И вот уже после победы он возвращается к себе домой в Ленинград. Он нащупал в кармане гимнастерки ключ от английского замка, от парадного. В том же кармане хранится квитанция на сданный в самом начале войны радиоприемник СВД-9, и там же, в кармане, лежит заветный гривенник. Вот он звонит маме с вокзала из телефона-автомата и кричит ей голосом, который перехватывает спазма восторга: «Мамочка, я приехал!»

Они живут совсем близко от вокзала — Надеждинская, угол Невского проспекта. Не нужно и на трамвай садиться, когда приезжаешь с Московского вокзала. Шагай прямо по четной стороне Невского, мимо булочной-кондитерской, парфюмерного магазина «Ленжет», сосисочной, которую все называли «Три поваренка», мимо ателье, химчистки, комиссионного магазина, парикмахерской, цветочного магазина, мимо вывески «Соки — воды», мимо кинотеатра «Колизей», салона фотографии, мимо кафе, магазина галантереи — и вот ворота их огромного, о пяти дворах, дома. Галантерея, косметика и комиссионный магазин нисколечко не интересуют Олега. Но, черт возьми, какие существовали когда-то на белом свете сказочные заведения и как они волшебно назывались — «Булочная-кондитерская», «Сосисочная», «Кафе», «Соки — воды»!

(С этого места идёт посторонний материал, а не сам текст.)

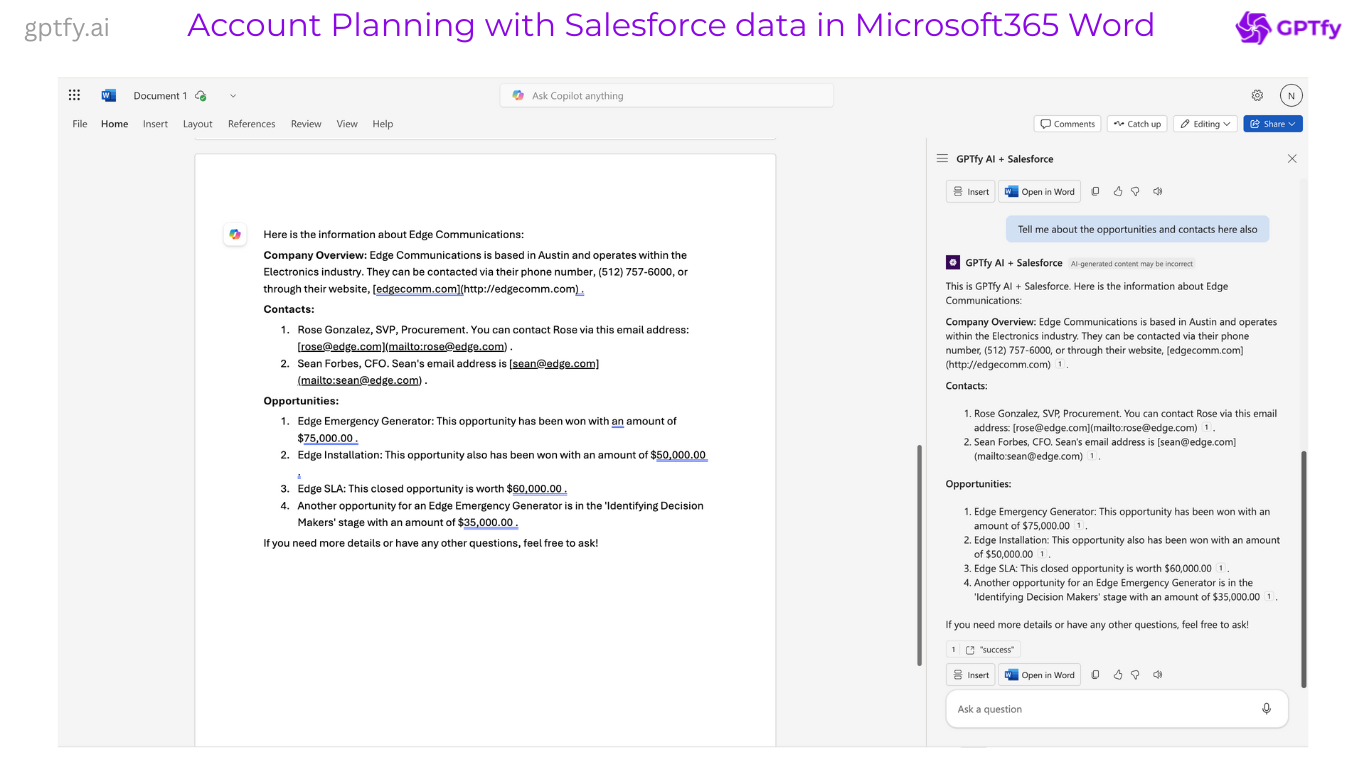Click the "success" citation reference chip
This screenshot has height=768, width=1366.
[x=990, y=649]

Олег был бесконечно счастлив, что с наступлением позднего вечера навсегда выкарабкается из этой темной ловушки, в последний раз пролезет через узкий оконный проем, ведущий в мир.

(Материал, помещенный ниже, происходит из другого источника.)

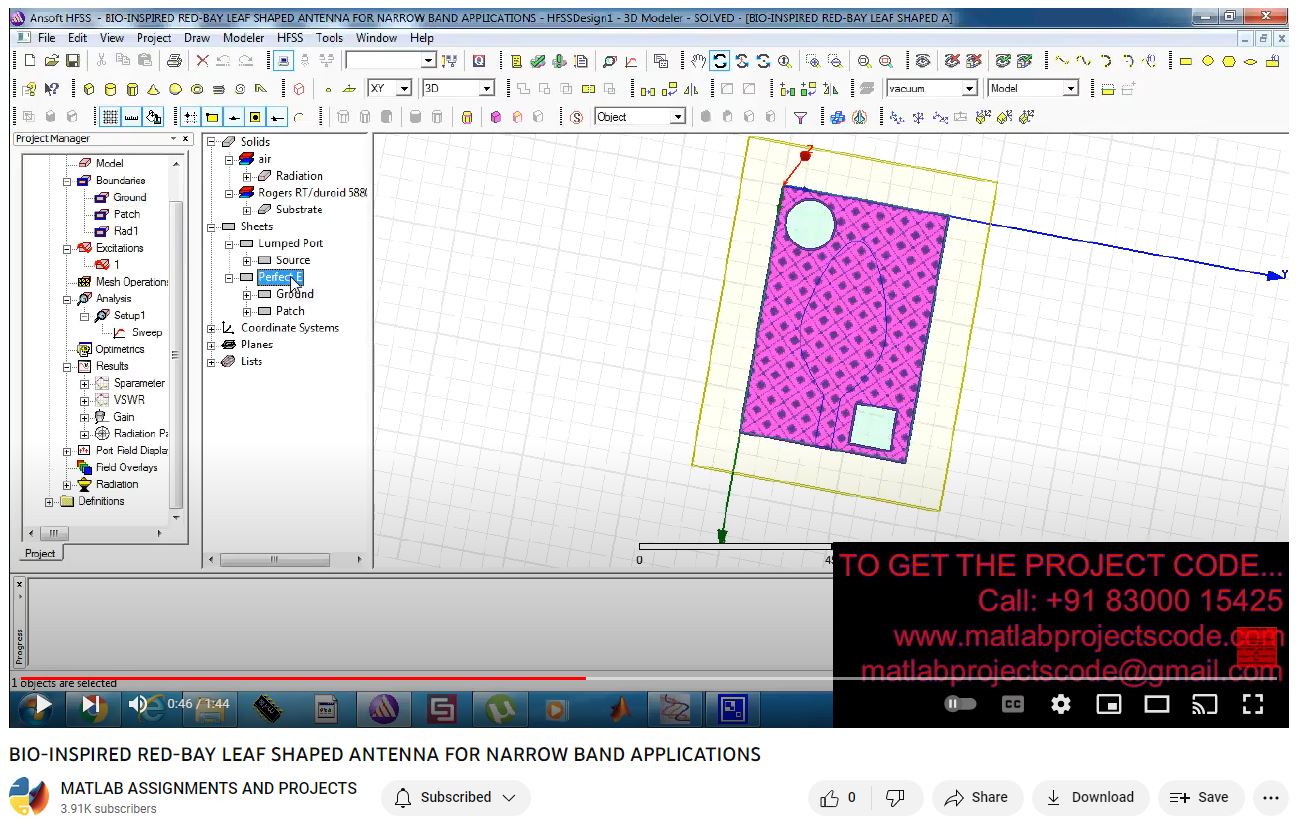Open the Modeler menu
This screenshot has width=1301, height=828.
pos(243,38)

Ему не придется больше вслушиваться в каждый шорох, грохот наверху и подавлять в себе тревогу. То даже не боязнь самой опасности, то боязнь, чтобы кто-нибудь не заметил, что ему вообще бывает страшно, и эта вторая боязнь намного больше первой…

Он мысленно перелистал заветную тетрадку со стихами, лежащую в планшете, и произнес про себя, отпечатывая на губах каждое слово:


И хоть бесчувственному телу

Равно повсюду истлевать,

Но ближе к милому пределу

Мне все ж хотелось почивать!


При этом Олег совсем не задумывался об испытании, которое ожидало его ночью: пройти к своим при такой насыщенности фронта войсками, при такой плотности огня! Сам он не хотел, не умел думать о том, что ведь и его может догнать какая-нибудь пуля.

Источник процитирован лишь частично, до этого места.